The Coastal Bays along Maryland’s seaside have long been recognized as a very special place. The diverse ecology, fertile soils, abundant timber, and easy access to water has supported untold generations in hunting, fishing, trapping, and agriculture. The temperate climate supports more species of wildlife than any other place in Maryland. Combined, these qualities have served as a platform for more than 150 years of tourism and leisure which has further helped the region prosper. As popularity of the area increased, Worcester County locals began to recognize the changes to the watershed, but we were slow to monitor or address those changes.
Prior to the early 1990s, the Coastal Bays did not receive much attention along the ecological front. We became the ‘forgotten bays’ as other local watersheds and estuaries received much more attention with monitoring, data collection, research, and management actions.
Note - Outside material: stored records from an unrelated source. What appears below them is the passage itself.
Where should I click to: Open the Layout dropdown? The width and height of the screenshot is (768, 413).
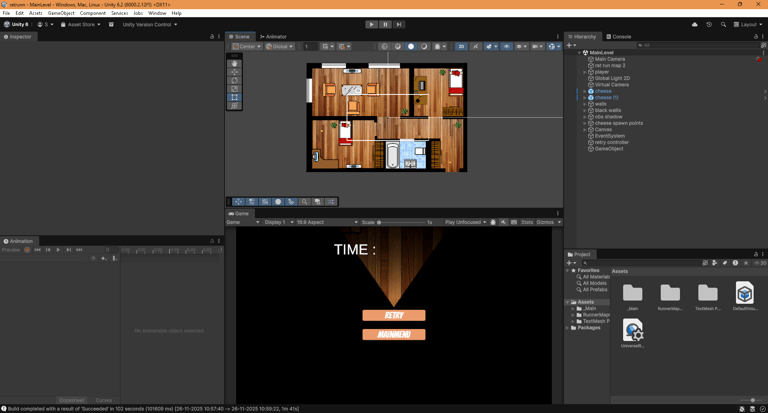pyautogui.click(x=750, y=24)
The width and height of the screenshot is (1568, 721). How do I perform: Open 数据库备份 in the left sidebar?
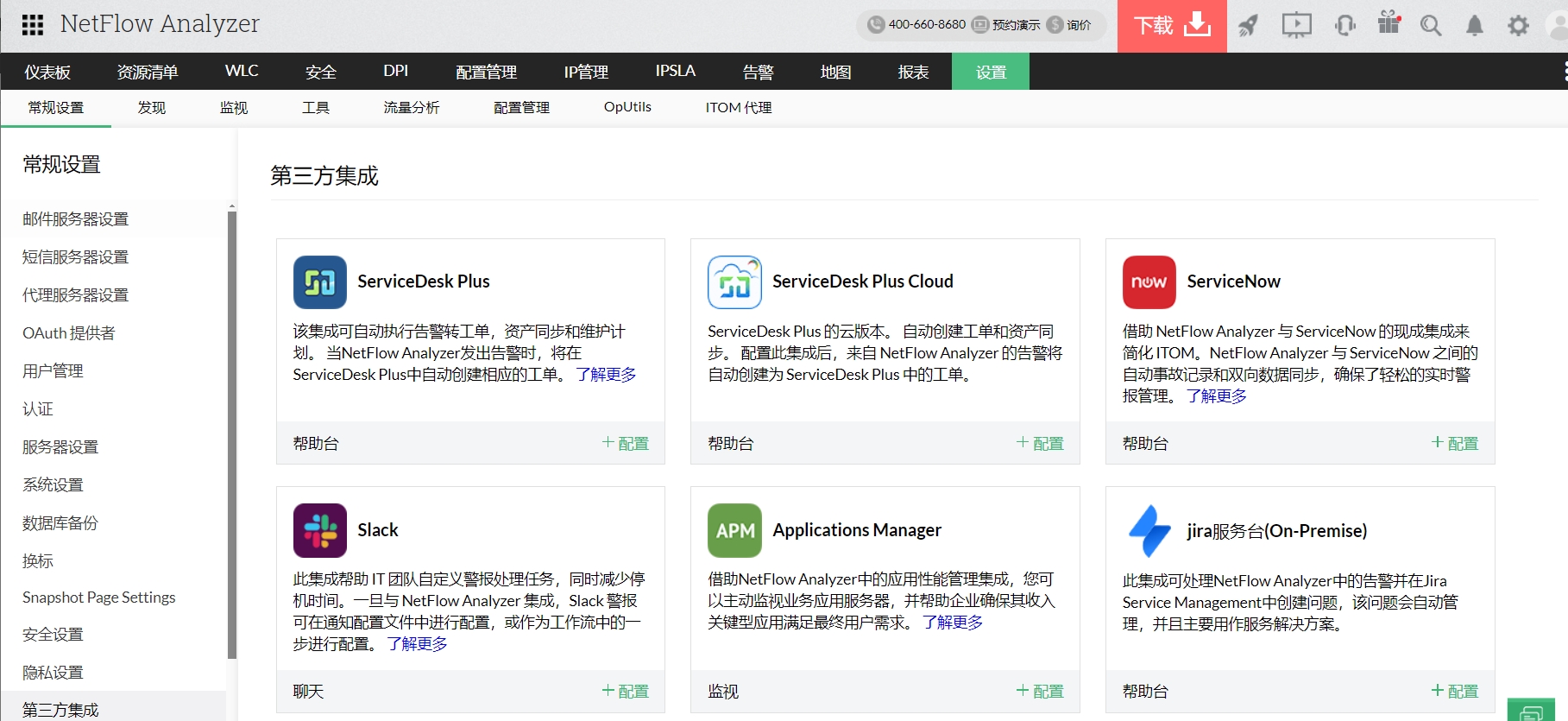(60, 523)
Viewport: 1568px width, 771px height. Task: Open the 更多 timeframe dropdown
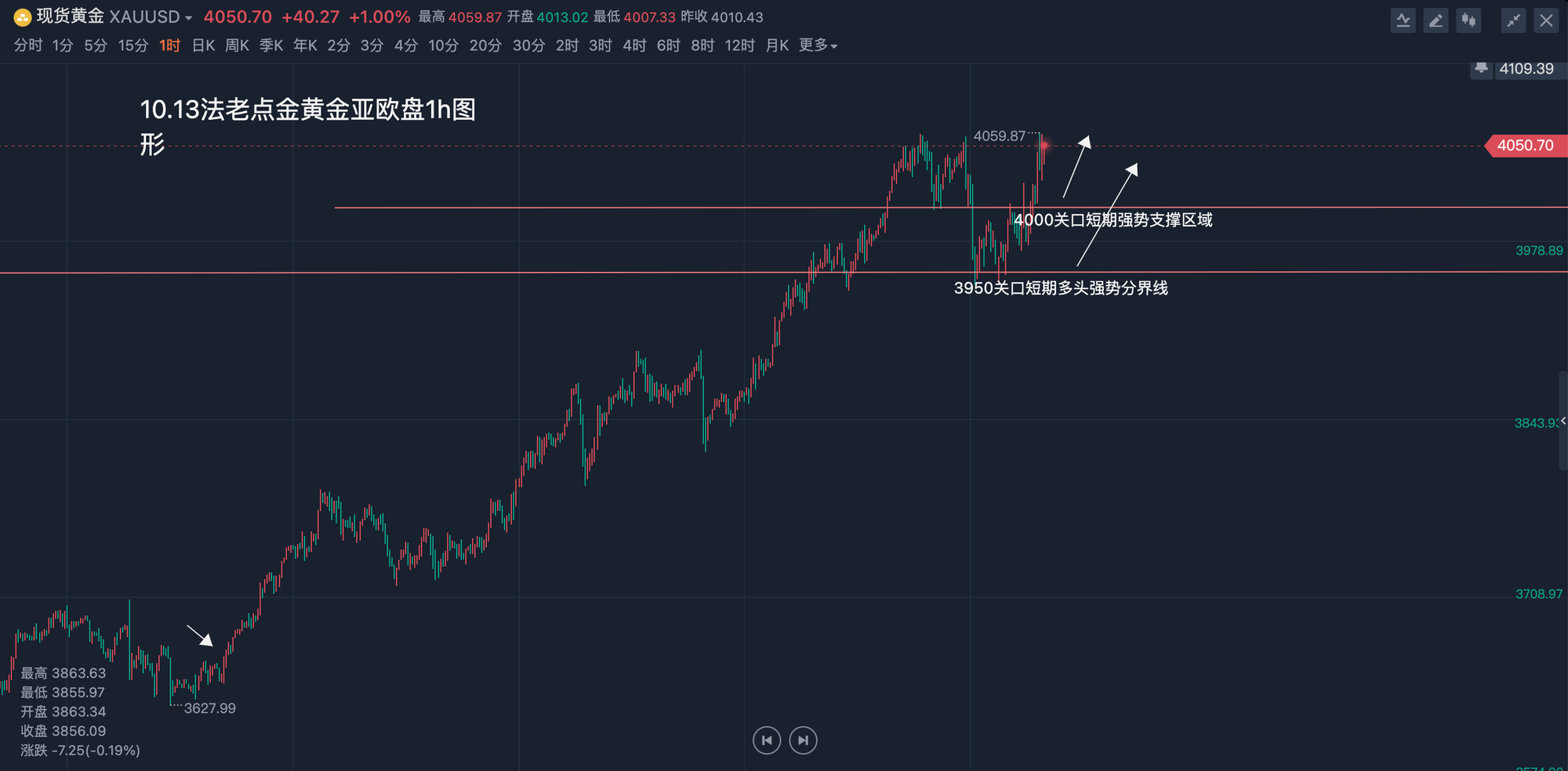(818, 45)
Because of their economic, aesthetic, and recreational value, estuaries like the Coastal Bays are increasingly attractive to both people and commerce. Activities like boating, fishing, swimming, and nature observation draw millions of visitors here each year that support hundreds of local businesses.
Like other coastal areas around the country, the Coastal Bays community continues to experience rapid population growth and increased development. Human populations and built environments in America’s coastal watersheds are growing rapidly, with 55% of the U.S. population already living within 50 miles of the coast. The environmental impacts of development directly affect the ability of communities to balance natural resource protection with sustainable economic growth in their decision-making.
The population is expected to continue to grow during the next 10 years, accompanied by increasing environmental impacts likely to threaten the bays’ health. Already the bays are experiencing early warning signs of stress. In the northern bays, where human influences are greatest, populations of seagrasses, hard clams, and fishes are degraded. Warning signs are now also being witnessed in the formerly ‘pristine’ southern bays.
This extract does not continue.